PROBLEM DETAILS: Copy out these lines again without any change.

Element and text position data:
—————
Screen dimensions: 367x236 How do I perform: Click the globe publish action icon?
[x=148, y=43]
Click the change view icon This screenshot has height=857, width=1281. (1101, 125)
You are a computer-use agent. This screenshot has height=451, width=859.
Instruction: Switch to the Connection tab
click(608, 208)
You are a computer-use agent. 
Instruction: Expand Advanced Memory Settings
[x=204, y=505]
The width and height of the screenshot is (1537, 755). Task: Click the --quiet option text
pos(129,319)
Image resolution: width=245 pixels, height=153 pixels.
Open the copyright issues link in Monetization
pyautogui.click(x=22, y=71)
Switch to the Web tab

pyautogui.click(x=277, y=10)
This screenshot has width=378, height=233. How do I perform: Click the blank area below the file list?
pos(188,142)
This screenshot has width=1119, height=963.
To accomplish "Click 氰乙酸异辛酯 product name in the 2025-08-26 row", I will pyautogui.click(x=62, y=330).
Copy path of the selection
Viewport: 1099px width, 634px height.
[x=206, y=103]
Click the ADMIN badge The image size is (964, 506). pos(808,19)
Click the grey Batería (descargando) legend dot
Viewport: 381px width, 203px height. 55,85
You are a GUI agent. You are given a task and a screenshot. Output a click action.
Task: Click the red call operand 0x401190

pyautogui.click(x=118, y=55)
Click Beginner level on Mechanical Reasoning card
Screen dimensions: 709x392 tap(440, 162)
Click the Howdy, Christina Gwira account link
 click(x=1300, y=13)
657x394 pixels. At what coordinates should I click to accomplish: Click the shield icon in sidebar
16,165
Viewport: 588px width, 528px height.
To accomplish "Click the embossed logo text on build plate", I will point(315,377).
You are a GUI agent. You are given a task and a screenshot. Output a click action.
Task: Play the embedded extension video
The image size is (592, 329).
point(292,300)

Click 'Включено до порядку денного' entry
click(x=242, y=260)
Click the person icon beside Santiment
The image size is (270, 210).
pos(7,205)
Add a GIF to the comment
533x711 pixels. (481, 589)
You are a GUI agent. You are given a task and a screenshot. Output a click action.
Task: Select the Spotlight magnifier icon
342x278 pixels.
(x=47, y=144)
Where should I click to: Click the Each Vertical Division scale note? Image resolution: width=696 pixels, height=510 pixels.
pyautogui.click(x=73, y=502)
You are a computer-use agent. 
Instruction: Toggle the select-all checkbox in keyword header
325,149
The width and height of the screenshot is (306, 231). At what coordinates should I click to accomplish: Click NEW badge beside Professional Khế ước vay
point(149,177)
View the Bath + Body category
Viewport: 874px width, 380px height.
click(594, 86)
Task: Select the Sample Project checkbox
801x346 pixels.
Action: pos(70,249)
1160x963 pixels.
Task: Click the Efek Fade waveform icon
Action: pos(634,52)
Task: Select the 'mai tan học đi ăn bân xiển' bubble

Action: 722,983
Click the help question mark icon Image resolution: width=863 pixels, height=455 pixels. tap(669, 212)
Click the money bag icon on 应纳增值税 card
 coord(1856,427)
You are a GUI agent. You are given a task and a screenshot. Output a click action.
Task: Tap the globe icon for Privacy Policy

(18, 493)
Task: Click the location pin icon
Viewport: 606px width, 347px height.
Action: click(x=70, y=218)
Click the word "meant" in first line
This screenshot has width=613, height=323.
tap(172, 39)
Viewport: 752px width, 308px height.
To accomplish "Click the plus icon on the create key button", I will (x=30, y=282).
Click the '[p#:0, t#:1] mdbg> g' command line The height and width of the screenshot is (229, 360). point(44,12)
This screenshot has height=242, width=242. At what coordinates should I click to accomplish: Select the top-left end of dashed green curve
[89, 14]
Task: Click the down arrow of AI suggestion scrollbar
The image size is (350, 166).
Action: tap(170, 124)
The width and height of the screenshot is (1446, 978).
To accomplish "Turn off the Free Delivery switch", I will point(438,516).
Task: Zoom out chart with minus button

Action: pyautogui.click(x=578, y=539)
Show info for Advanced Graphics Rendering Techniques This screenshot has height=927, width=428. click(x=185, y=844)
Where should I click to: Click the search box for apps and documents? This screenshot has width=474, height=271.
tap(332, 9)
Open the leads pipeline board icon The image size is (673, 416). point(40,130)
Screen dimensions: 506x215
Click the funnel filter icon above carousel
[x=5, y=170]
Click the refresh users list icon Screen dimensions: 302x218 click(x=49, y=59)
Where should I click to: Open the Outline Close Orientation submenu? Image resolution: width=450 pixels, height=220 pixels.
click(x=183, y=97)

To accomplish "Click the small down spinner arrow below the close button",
—————
REPLY:
Screen dimensions: 367x236 How do I perform: Click the globe publish action icon?
[x=148, y=43]
Click the change view icon This screenshot has height=857, width=1281. (1101, 125)
You are a computer-use agent. This screenshot has height=451, width=859.
Instruction: Switch to the Connection tab
click(608, 208)
You are a computer-use agent. 
Instruction: Expand Advanced Memory Settings
[x=204, y=505]
The width and height of the screenshot is (1537, 755). Task: Click the --quiet option text
pos(129,319)
Image resolution: width=245 pixels, height=153 pixels.
Open the copyright issues link in Monetization
pyautogui.click(x=22, y=71)
Switch to the Web tab

pyautogui.click(x=277, y=10)
This screenshot has width=378, height=233. How do I perform: Click the blank area below the file list?
pos(188,142)
This screenshot has width=1119, height=963.
To accomplish "Click 氰乙酸异辛酯 product name in the 2025-08-26 row", I will pyautogui.click(x=62, y=330).
Copy path of the selection
Viewport: 1099px width, 634px height.
[x=206, y=103]
Click the ADMIN badge The image size is (964, 506). pos(808,19)
Click the grey Batería (descargando) legend dot
Viewport: 381px width, 203px height. 55,85
You are a GUI agent. You are given a task and a screenshot. Output a click action.
Task: Click the red call operand 0x401190

pyautogui.click(x=118, y=55)
Click Beginner level on Mechanical Reasoning card
Screen dimensions: 709x392 tap(440, 162)
Click the Howdy, Christina Gwira account link
 click(x=1300, y=13)
657x394 pixels. At what coordinates should I click to accomplish: Click the shield icon in sidebar
16,165
Viewport: 588px width, 528px height.
To accomplish "Click the embossed logo text on build plate", I will point(315,377).
You are a GUI agent. You are given a task and a screenshot. Output a click action.
Task: Play the embedded extension video
The image size is (592, 329).
point(292,300)

Click 'Включено до порядку денного' entry
click(x=242, y=260)
Click the person icon beside Santiment
The image size is (270, 210).
pos(7,205)
Add a GIF to the comment
533x711 pixels. (481, 589)
You are a GUI agent. You are given a task and a screenshot. Output a click action.
Task: Select the Spotlight magnifier icon
342x278 pixels.
(x=47, y=144)
Where should I click to: Click the Each Vertical Division scale note? Image resolution: width=696 pixels, height=510 pixels.
pyautogui.click(x=73, y=502)
You are a computer-use agent. 
Instruction: Toggle the select-all checkbox in keyword header
325,149
The width and height of the screenshot is (306, 231). At what coordinates should I click to accomplish: Click NEW badge beside Professional Khế ước vay
point(149,177)
View the Bath + Body category
Viewport: 874px width, 380px height.
click(594, 86)
Task: Select the Sample Project checkbox
801x346 pixels.
Action: pos(70,249)
1160x963 pixels.
Task: Click the Efek Fade waveform icon
Action: pos(634,52)
Task: Select the 'mai tan học đi ăn bân xiển' bubble

Action: 722,983
Click the help question mark icon Image resolution: width=863 pixels, height=455 pixels. tap(669, 212)
Click the money bag icon on 应纳增值税 card
 coord(1856,427)
You are a GUI agent. You are given a task and a screenshot. Output a click action.
Task: Tap the globe icon for Privacy Policy

(18, 493)
Task: Click the location pin icon
Viewport: 606px width, 347px height.
Action: click(x=70, y=218)
Click the word "meant" in first line
This screenshot has width=613, height=323.
tap(172, 39)
Viewport: 752px width, 308px height.
To accomplish "Click the plus icon on the create key button", I will (x=30, y=282).
Click the '[p#:0, t#:1] mdbg> g' command line The height and width of the screenshot is (229, 360). point(44,12)
This screenshot has height=242, width=242. At what coordinates should I click to accomplish: Select the top-left end of dashed green curve
[89, 14]
Task: Click the down arrow of AI suggestion scrollbar
The image size is (350, 166).
Action: tap(170, 124)
The width and height of the screenshot is (1446, 978).
To accomplish "Turn off the Free Delivery switch", I will point(438,516).
Task: Zoom out chart with minus button

Action: pyautogui.click(x=578, y=539)
Show info for Advanced Graphics Rendering Techniques This screenshot has height=927, width=428. click(x=185, y=844)
Where should I click to: Click the search box for apps and documents? This screenshot has width=474, height=271.
tap(332, 9)
Open the leads pipeline board icon The image size is (673, 416). point(40,130)
Screen dimensions: 506x215
Click the funnel filter icon above carousel
[x=5, y=170]
Click the refresh users list icon Screen dimensions: 302x218 click(x=49, y=59)
Where should I click to: Open the Outline Close Orientation submenu? Image resolution: width=450 pixels, height=220 pixels.
click(x=183, y=97)

To accomplish "Click the small down spinner arrow below the close button",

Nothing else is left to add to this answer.